Multimodal CodeAct Agent Implementation with Custom Tools

🧠 Building a Multimodal Code Assistant with Groq and LlamaIndex

In this work, I present an experimental yet practical implementation of a multimodal code agent — an interactive assistant capable of understanding natural language, executing code, transcribing voice, and processing uploaded files.

The project is built using Streamlit for the interface, Groq LLMs for reasoning and generation, and LlamaIndex's CodeActAgent for orchestrating tool use and code execution. It is designed as a testbed for developing and evaluating multimodal reasoning agents, with a focus on:

Tool integration and code execution
Context management across modalities
Streaming inference with human-in-the-loop UX

You can explore all the code for this project in my GitHub repo.

🧭 Motivation

AI assistants are increasingly expected to do more than just answer questions — they need to reason, use tools, and handle inputs beyond plain text (e.g. files, audio, images). This project explores how to:

Leverage LLMs to run executable code as part of a conversation.
Maintain memory and context across multiple modalities (text, files, voice).
Provide an interface that feels interactive, explainable, and adaptable.

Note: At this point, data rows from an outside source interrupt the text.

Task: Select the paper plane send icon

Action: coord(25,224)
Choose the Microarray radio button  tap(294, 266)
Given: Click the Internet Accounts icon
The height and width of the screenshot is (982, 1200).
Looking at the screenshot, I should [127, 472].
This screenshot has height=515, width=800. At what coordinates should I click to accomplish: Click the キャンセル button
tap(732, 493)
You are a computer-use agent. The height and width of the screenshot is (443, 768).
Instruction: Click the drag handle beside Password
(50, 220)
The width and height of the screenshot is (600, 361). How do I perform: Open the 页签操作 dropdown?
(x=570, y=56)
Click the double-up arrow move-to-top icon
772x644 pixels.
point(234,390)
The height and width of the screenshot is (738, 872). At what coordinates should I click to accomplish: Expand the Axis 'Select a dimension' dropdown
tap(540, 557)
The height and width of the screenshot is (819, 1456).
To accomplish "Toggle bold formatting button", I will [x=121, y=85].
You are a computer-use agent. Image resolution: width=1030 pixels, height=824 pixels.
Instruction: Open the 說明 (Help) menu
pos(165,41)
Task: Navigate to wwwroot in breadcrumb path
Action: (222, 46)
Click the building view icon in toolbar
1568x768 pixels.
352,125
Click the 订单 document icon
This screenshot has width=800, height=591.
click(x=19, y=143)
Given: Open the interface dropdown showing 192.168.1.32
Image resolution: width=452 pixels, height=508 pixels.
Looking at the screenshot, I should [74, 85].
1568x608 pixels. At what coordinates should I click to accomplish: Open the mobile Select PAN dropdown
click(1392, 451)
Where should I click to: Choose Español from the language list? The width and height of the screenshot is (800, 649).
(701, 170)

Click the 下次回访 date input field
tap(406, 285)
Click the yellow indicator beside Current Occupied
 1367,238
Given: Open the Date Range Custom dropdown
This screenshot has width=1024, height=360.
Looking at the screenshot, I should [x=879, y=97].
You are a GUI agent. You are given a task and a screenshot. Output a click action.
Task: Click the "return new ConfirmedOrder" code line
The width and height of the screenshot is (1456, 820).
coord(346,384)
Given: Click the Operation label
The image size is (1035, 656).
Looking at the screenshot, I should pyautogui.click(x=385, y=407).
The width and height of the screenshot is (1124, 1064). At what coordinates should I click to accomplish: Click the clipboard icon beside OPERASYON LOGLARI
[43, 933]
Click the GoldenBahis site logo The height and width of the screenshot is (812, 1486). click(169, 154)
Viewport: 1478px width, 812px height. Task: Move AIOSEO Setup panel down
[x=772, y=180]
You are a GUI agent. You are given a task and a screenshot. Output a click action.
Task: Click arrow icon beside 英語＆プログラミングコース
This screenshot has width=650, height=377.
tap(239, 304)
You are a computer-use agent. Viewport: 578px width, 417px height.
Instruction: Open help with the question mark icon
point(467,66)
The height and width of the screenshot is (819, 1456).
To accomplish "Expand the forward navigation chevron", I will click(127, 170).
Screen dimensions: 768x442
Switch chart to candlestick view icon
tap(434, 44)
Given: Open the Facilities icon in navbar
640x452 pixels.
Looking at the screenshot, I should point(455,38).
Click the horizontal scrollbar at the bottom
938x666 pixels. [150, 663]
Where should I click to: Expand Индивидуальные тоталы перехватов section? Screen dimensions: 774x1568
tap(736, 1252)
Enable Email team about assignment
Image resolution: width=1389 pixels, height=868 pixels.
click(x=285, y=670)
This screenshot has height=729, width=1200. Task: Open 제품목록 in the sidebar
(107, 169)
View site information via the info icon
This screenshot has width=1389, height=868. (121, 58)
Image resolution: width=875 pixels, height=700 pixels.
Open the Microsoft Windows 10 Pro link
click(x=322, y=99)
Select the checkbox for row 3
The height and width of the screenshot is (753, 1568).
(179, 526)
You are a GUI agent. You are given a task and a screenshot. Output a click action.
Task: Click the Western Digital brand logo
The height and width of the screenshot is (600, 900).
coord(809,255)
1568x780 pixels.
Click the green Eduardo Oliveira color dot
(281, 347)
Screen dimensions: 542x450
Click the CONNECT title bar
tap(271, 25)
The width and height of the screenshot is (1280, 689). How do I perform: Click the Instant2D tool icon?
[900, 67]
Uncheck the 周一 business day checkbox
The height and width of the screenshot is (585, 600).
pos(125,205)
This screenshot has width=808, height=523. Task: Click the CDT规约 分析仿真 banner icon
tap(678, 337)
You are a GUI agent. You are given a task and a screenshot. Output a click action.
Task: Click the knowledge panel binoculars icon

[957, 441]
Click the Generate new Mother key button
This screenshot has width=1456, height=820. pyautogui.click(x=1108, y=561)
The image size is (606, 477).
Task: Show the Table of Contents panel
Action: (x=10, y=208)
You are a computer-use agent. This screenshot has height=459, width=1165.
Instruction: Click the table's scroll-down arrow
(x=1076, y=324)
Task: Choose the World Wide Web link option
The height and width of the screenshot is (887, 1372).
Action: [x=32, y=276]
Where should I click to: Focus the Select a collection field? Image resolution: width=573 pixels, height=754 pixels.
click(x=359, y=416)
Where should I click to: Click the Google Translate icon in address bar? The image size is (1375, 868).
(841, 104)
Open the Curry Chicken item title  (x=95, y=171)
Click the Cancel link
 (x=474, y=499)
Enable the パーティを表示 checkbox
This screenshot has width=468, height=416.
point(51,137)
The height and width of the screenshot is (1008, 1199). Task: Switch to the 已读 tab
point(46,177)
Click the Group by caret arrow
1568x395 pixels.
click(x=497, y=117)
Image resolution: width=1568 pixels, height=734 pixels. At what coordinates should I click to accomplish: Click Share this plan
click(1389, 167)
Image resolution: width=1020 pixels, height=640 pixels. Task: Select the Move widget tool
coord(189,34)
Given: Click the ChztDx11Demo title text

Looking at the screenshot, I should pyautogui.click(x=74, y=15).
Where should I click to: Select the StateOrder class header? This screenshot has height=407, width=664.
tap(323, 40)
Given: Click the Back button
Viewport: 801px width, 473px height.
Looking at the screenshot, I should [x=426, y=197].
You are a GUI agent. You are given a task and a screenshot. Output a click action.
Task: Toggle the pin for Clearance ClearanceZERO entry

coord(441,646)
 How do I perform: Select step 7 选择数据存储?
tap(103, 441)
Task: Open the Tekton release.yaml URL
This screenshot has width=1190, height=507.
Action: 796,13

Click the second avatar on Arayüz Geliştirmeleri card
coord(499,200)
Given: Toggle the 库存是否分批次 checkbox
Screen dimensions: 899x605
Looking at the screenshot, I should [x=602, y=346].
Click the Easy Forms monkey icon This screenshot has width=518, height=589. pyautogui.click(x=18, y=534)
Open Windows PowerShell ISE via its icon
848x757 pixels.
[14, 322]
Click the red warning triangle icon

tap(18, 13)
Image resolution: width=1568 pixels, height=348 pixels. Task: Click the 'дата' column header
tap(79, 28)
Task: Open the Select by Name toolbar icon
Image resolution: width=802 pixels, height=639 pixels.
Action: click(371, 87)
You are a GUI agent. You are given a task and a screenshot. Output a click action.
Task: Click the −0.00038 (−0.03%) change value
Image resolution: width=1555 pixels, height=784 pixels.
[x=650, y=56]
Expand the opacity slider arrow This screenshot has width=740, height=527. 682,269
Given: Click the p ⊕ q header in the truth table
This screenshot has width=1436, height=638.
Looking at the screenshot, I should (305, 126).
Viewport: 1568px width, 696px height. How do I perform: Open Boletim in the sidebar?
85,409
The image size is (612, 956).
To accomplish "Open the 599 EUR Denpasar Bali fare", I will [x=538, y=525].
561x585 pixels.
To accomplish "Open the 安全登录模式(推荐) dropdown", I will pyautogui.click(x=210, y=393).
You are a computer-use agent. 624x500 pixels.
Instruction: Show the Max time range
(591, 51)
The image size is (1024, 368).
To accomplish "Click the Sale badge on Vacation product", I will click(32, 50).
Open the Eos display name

Rather than building an agent with rigid pipelines, the system uses dynamic prompting and a lightweight architecture that prioritizes flexibility and extensibility.

🛠️ Core Components

🧠 Reasoning Agent

At the core is CodeActAgent, a workflow-enabled LLM agent from LlamaIndex. It:

Parses natural language inputs
Decides whether to use tools or write code
Executes Python code safely via a custom sandbox
Streams partial outputs back to the frontend

🗂️ Tool-Augmented Context

The assistant can be extended with custom tools — from file parsing to API lookups or image analysis. Tool functions are automatically imported and registered based on a naming convention (e.g. tools/custom_tools_<agent_name>.py).

🎙️ Voice + File Inputs

Voice: A built-in microphone recorder lets users dictate prompts. Audio is transcribed with Groq’s Whisper-like STT model.
Files: Uploaded files are passed as context instructions to the agent, enabling use cases like CSV data exploration or PDF Q&A.

💬 Streaming UI

The interface is implemented in Streamlit, allowing:

Real-time message rendering
Expandable sections for code and tool outputs
Sidebar file upload and mode toggles (e.g. reasoning, web search)

🔍 Use Cases

This assistant can be useful in multiple settings:

Data Analysis
Upload a CSV and ask the assistant to generate plots, compute summaries, or write cleaning code.
Coding Assistant
Describe logic in plain English — the assistant writes and runs Python snippets, showing you the results.
Conversational Q&A over Files
Drop in structured or semi-structured files, and ask questions without needing to manually inspect them.
Voice-Driven Interaction
Use hands-free prompts for accessibility or rapid prototyping.

📌 Design Considerations

Memory Persistence: Session-based memory lets the assistant remember files and context throughout the interaction.
Tool Use Transparency: All tool calls and code execution are surfaced to the user with labeled, collapsible sections.
Extensibility: New tools can be added simply by writing functions in Python and dropping them into a module.

🌱 Future Directions

RAG Integration for deeper file/document QA
Vision and Video Modalities via Groq VLMs
Web Search Tools for real-time knowledge grounding
Improved Reasoning Control (e.g. chain-of-thought toggles, tool triggers)

🎯 Takeaway

This project explores how we can bring together LLMs, tool use, voice input, and code execution into a single coherent assistant. It's lightweight, easy to extend, and designed to serve as a base for more complex multimodal agents.

If you're building interactive AI systems — especially with a need for explainability, code reasoning, or multimodal input — this approach can serve as a practical template.